▶ Task to complete
Pull out every line of the items below that contains the string "menu", and copy each one unchanged.

** START **

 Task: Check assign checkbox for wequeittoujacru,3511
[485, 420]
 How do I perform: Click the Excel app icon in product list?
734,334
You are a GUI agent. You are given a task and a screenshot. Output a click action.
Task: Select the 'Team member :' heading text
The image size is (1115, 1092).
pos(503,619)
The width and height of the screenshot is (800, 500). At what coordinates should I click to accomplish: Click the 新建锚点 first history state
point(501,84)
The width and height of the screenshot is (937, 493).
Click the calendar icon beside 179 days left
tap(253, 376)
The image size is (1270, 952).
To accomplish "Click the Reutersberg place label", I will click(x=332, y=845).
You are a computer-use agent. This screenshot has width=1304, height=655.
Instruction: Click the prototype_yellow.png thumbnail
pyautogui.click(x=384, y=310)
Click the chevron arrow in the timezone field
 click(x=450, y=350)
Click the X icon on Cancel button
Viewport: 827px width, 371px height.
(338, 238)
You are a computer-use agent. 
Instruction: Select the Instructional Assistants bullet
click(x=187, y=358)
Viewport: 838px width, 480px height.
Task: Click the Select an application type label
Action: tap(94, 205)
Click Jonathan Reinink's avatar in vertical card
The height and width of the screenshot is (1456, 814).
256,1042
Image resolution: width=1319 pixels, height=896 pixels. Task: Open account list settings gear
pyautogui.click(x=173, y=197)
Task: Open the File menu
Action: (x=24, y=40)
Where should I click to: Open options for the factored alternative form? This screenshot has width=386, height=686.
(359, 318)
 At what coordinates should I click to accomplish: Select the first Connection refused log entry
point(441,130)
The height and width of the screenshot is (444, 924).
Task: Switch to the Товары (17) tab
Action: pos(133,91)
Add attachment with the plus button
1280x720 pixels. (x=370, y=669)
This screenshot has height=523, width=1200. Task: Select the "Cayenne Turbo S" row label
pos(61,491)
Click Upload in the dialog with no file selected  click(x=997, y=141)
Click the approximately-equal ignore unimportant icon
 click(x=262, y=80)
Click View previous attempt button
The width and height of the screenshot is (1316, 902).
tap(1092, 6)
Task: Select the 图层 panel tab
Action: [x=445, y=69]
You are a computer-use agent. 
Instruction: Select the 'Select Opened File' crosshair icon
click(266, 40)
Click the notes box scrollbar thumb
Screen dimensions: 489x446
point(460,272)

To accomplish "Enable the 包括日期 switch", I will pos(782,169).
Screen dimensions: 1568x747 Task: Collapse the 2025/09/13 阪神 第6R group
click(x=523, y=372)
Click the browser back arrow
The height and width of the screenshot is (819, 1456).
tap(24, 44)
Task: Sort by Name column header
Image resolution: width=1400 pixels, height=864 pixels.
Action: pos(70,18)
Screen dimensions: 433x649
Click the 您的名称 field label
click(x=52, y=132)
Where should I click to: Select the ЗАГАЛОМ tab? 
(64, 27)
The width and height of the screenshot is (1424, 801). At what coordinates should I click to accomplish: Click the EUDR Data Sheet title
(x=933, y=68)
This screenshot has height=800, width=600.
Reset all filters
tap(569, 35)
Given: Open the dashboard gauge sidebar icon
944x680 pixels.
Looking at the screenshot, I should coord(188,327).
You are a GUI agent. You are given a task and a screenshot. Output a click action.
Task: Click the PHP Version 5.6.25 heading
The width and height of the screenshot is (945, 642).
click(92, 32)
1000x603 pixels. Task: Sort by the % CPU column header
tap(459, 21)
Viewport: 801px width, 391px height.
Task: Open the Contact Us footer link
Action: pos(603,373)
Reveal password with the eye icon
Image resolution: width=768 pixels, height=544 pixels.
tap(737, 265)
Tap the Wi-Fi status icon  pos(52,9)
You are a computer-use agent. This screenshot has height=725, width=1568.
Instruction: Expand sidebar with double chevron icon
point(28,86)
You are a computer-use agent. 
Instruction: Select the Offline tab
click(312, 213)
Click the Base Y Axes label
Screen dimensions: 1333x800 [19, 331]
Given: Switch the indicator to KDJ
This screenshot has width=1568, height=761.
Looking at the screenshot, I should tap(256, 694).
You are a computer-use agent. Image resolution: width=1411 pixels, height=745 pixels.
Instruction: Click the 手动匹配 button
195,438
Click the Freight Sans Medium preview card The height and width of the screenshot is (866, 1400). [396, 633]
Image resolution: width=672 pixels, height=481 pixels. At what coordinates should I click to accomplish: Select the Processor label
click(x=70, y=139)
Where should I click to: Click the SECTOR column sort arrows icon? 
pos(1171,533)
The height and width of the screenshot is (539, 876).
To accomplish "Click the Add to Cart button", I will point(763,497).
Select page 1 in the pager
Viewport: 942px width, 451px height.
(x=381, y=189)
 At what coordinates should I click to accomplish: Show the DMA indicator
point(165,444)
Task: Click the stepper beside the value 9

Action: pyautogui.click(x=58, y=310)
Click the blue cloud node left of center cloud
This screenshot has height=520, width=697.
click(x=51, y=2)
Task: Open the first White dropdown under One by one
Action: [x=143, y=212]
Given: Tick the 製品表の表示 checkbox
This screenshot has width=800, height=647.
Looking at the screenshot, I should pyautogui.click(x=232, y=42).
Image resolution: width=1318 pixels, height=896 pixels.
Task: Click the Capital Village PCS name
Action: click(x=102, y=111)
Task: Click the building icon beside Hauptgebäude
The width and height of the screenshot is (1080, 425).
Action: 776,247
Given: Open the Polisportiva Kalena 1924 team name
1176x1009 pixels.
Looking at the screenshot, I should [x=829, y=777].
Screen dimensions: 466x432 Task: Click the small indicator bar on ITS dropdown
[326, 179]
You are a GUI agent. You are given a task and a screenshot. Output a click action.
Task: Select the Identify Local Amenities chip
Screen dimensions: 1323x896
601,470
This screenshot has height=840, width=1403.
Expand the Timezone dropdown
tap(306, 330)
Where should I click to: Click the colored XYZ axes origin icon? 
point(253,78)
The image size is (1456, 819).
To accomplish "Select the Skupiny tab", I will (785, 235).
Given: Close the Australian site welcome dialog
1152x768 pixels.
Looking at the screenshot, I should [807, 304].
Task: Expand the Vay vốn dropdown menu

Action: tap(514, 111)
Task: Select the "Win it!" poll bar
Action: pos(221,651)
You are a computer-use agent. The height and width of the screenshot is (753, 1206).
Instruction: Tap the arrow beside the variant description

** END **

▶ Solution below
Task: Open the File menu
Task: Expand the Vay vốn dropdown menu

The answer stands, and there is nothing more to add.